"Research shows that people who are physically active during the day can burn an extra 300 calories per day," says Pete McCall, MS, an exercise physiologist with the American Council on Exercise. "Over 12 days, that can add up to an extra pound of weight loss," he says.
Burning Calories: The "NEAT" Way
McCall says that these extra 300 calories per day can come from what is called non-exercise activity thermogenesis, or NEAT, which accounts for the energy that you expend when you are not sleeping, eating, or doing structured physical activities like jogging or sports.
"NEAT" activities include things like walking or riding a bike for transportation, typing on the computer, working in the yard, and cleaning the house. Even fidgeting is considered a "NEAT" activity that can turn up your calorie-burning engine.
These activities help you burn calories by increasing your metabolic rate. This is why agricultural and manual workers tend to have higher metabolic rates than people who live more leisurely lifestyles. In fact, the calories burned through NEAT can differ by as much as 2,000 calories per day between two people who are similar in size.

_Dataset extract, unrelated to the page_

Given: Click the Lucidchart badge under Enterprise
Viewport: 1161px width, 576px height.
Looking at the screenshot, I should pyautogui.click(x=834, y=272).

Burning Calories: Totaling the Burn
"NEAT" calories can really add up — and fast.
According to Kimberly Lummus, MS, RD, Texas Dietetic Association media representative and public relations coordinator for the Austin Dietetic Association in Austin, Texas, in 30 minutes a person who weighs 150 pounds can burn the following number of calories:
Raking leaves = 147 calories Gardening or weeding = 153 calories Moving (packing and unpacking) = 191 calories Vacuuming = 119 calories Cleaning the house = 102 calories Playing with the kids (moderate activity level) = 136 calories Mowing the lawn = 205 calories Strolling = 103 calories Sitting and watching TV = 40 calories Biking to work (on a flat surface) = 220 calories Burning Calories: A Little More Every Day
If you are trying to increase the number of calories you burn, make an effort to do more "spontaneous physical activities" throughout your day. The best way to do this is to reduce the time you spend sitting, while adding calorie-burning activities to your daily routine.
McCall says that the following can increase your level of calorie-burning throughout the day:
Walk down the hall to see a colleague rather than making a phone call or sending an e-mail. Take the stairs instead of an elevator or escalator. Clean your house instead of using a cleaning service. Take your dog out for more frequent walks. Ride your bike or walk to work rather than driving. You can also consider wearing a pedometer to track the number of steps you take throughout the day. Once you have an idea of how many steps you take on average, set increasingly higher goals for yourself and find ways to take a few extra steps each day. Before you know it, you'll find yourself running up stairs, volunteering to sweep the porch, and finding reasons to walk to the store. The more you move, the more you'll want to move!